Last Wednesday, the Senate voted 47-51 against the “Repealing the Job-Killing Health Care Law Act.” 50 Democrats and one Independent voted against the Act while all 47 Republicans voted in favor of it (click here to view results). No surprises there… but where do we go from here?
The Washington Post and the New York Times report that pro-repeal Senators and activists remain energetic and optimistic. Senator John Cornyn (R-Texas) observes “[t]hese are the first steps in a long road that will culminate in 2012.” Marilyn Shachter, a tea party activist, predicts a repeal “definitely will happen. It may take until 2012, or after 2012, when we get rid of Mr. Obama and a lot of these borderline senators that are up for reelection are replaced.” Keith Hennessey, former Assistant to the President for Economic Policy and Director of the National Economic Council, outlines a two-year “path to repeal” the Patient Protection and Affordable Care Act (PPACA):
- Keep up the pressure in 2011 and 2012:
- maintain and strengthen Republican unity toward full repeal;
- repeatedly attack the bill legislatively on all fronts, knowing that most votes will pass the House and fail in the Senate;
- continue legal pressure through the courts; and
- tee up repeal as a key partisan difference in the 2012 Presidential and Congressional elections;
- In 2012 win the White House, hold the House majority, and pick up a net 3 Republican Senate seats to retake the majority there; and
- In 2013, use reconciliation to repeal ObamaCare, requiring only a simple majority in the Senate.
ABC News notes that the latest repeal attempt “was just one of three ways the Republicans are trying to kill the health care law.” The second way involves the constitutional challenges filed in the courts. The third way involves Senator Lindsey Graham (R-SC) and Senator John Barrasso’s (R-WY) proposed legislation allowing states to opt out of certain PPACA provisions, such as the individual mandate.

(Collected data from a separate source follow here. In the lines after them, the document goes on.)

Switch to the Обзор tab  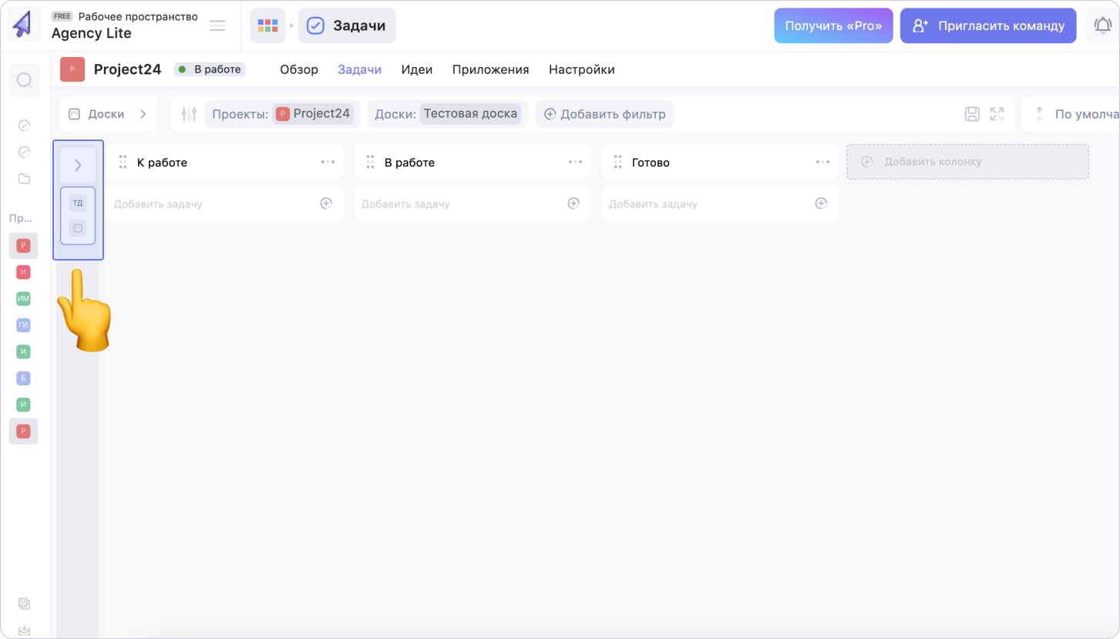(x=298, y=69)
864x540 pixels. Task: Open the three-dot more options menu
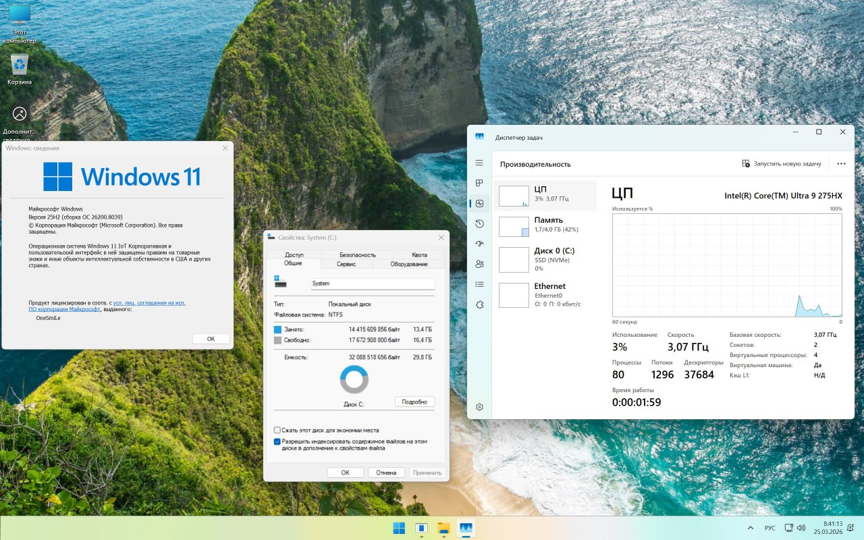841,163
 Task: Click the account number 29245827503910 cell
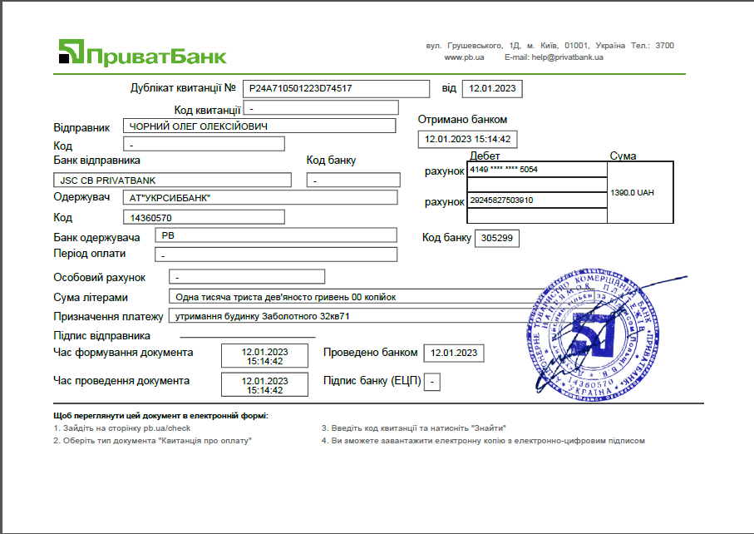click(x=537, y=200)
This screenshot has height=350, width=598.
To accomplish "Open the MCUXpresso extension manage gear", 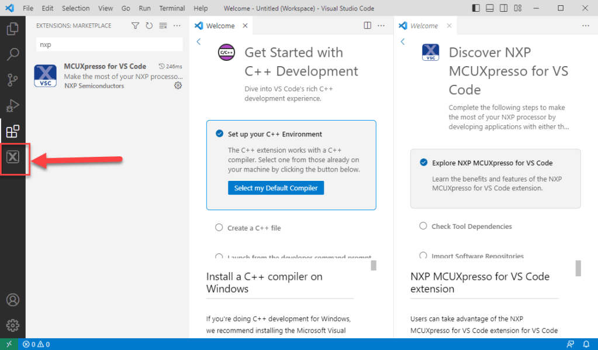I will pos(178,85).
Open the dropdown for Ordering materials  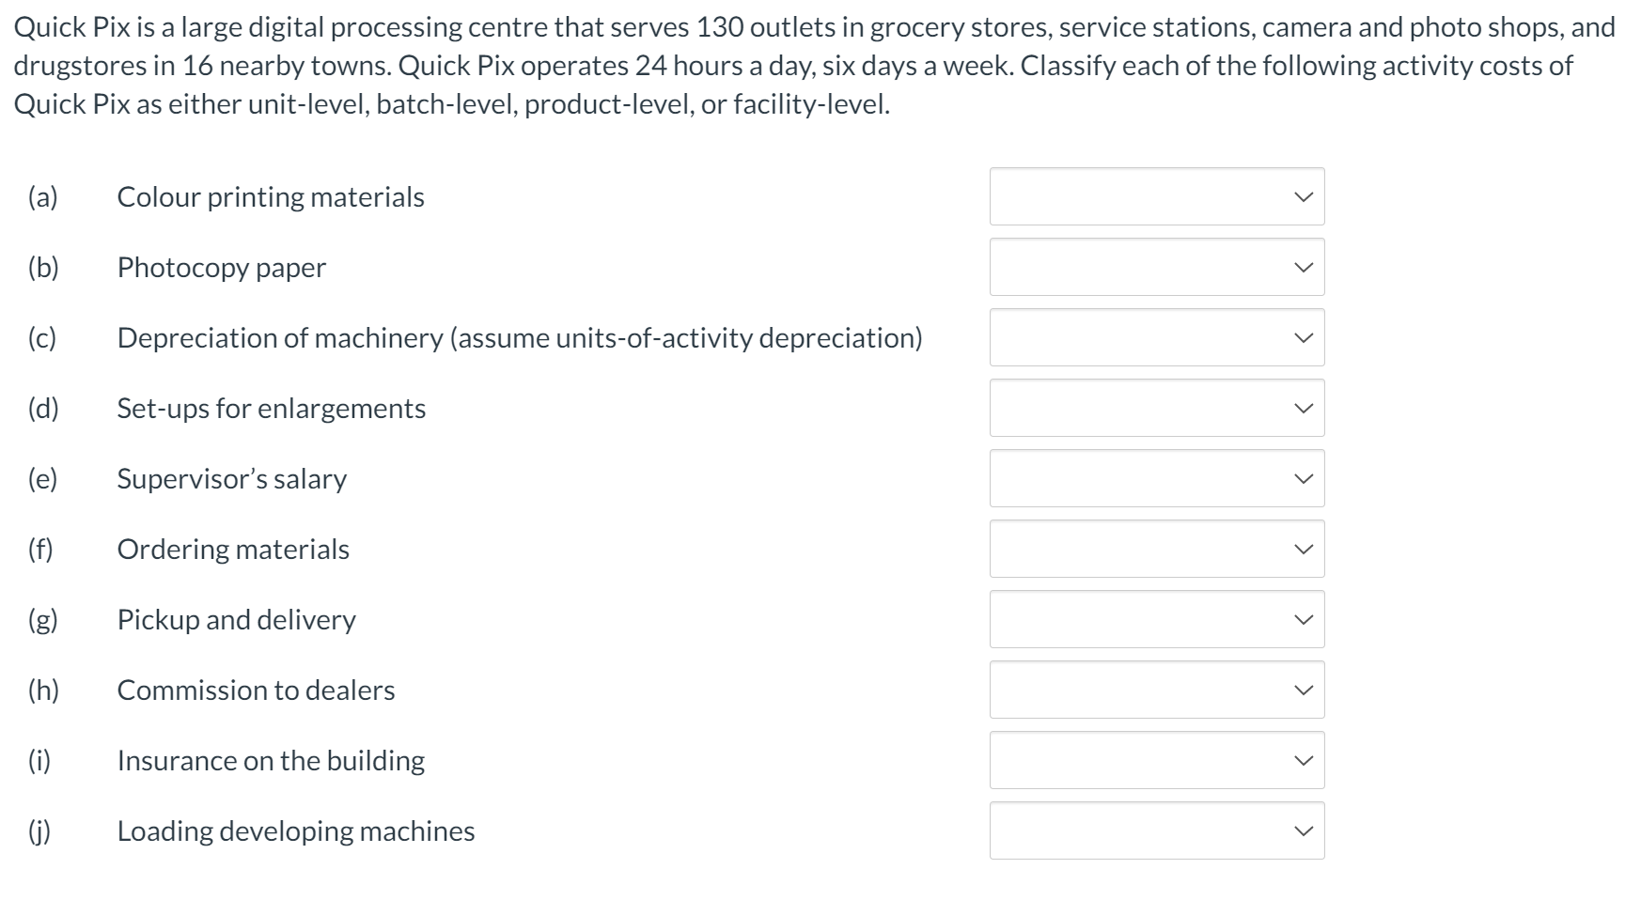pyautogui.click(x=1155, y=549)
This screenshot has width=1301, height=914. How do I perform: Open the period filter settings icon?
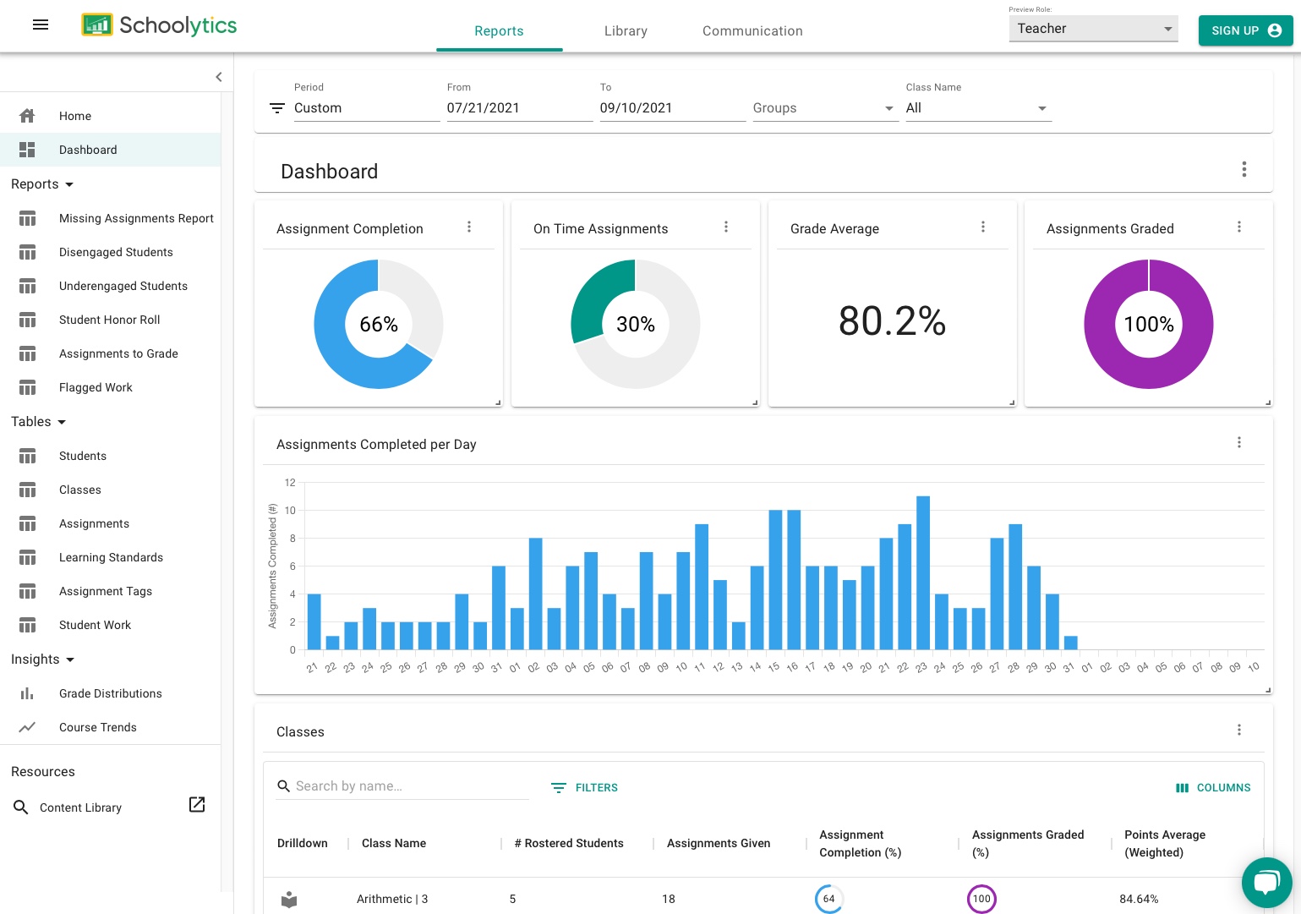coord(276,108)

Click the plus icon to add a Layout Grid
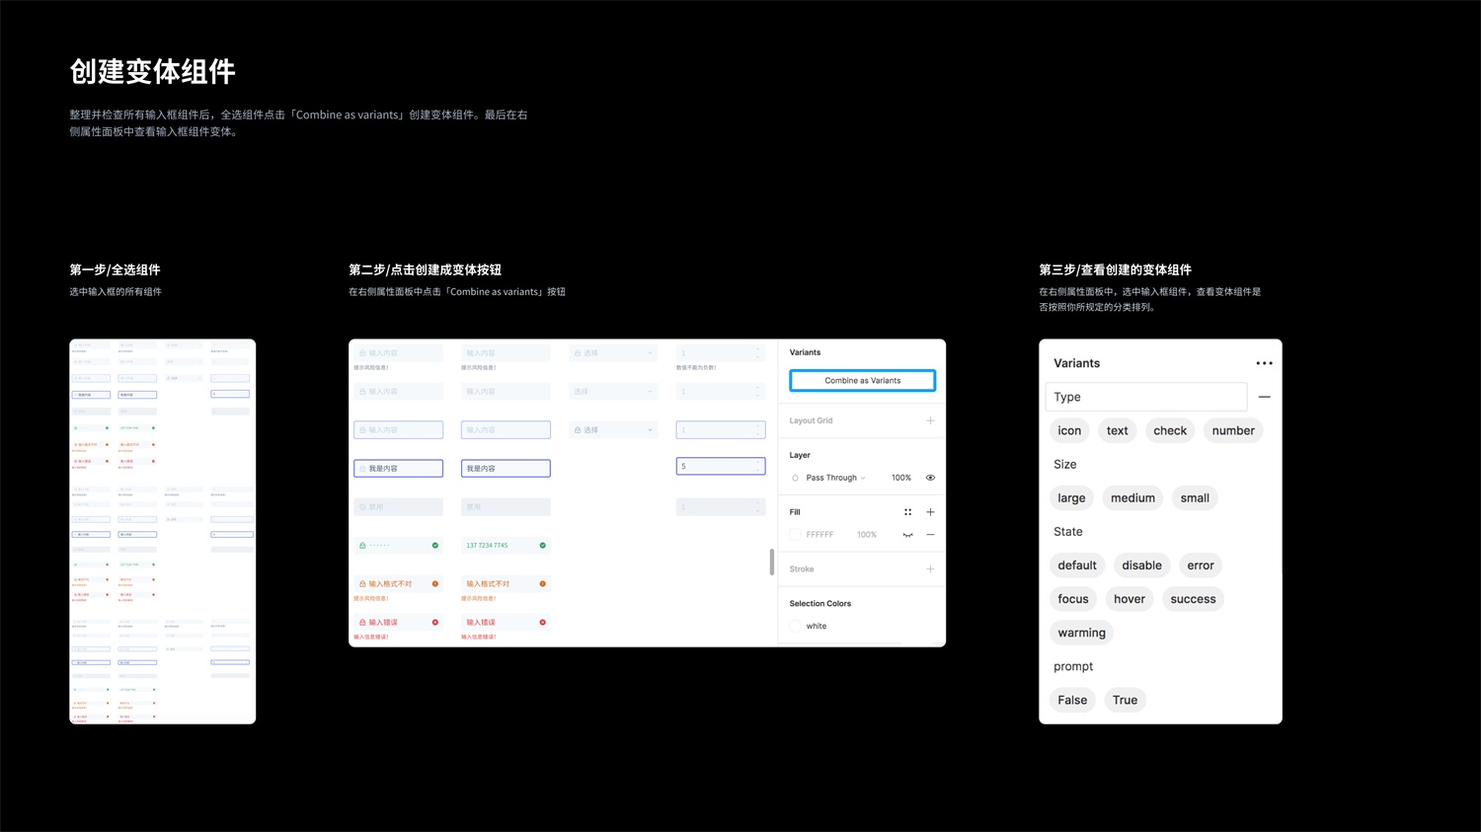pyautogui.click(x=930, y=420)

I would add a fourth way: good ol’ public relations (see my previous post on renaming/rebranding PPACA). For instance, last Thursday Alaska Governor Sean Parnell announced that he had asked the state attorney general whether implementing and enforcing PPACA would violate his oath of office. The Governor described himself as being “caught between a federal government that says, ‘You must pursue this, you must pursue this,’ and I have the duty to uphold the rule of law.” There’s some solid, dramatic PR right there.
Be that as it may, the Senate has spoken. The lower courts have spoken. Senators Graham and Barrasso have spoken. Governor Parnell has spoken. Members of this blog have spoken. Must we wait until Mr. Hennessey’s two year “path to repeal” has been successfully implemented or foiled before the Supreme Court chimes in?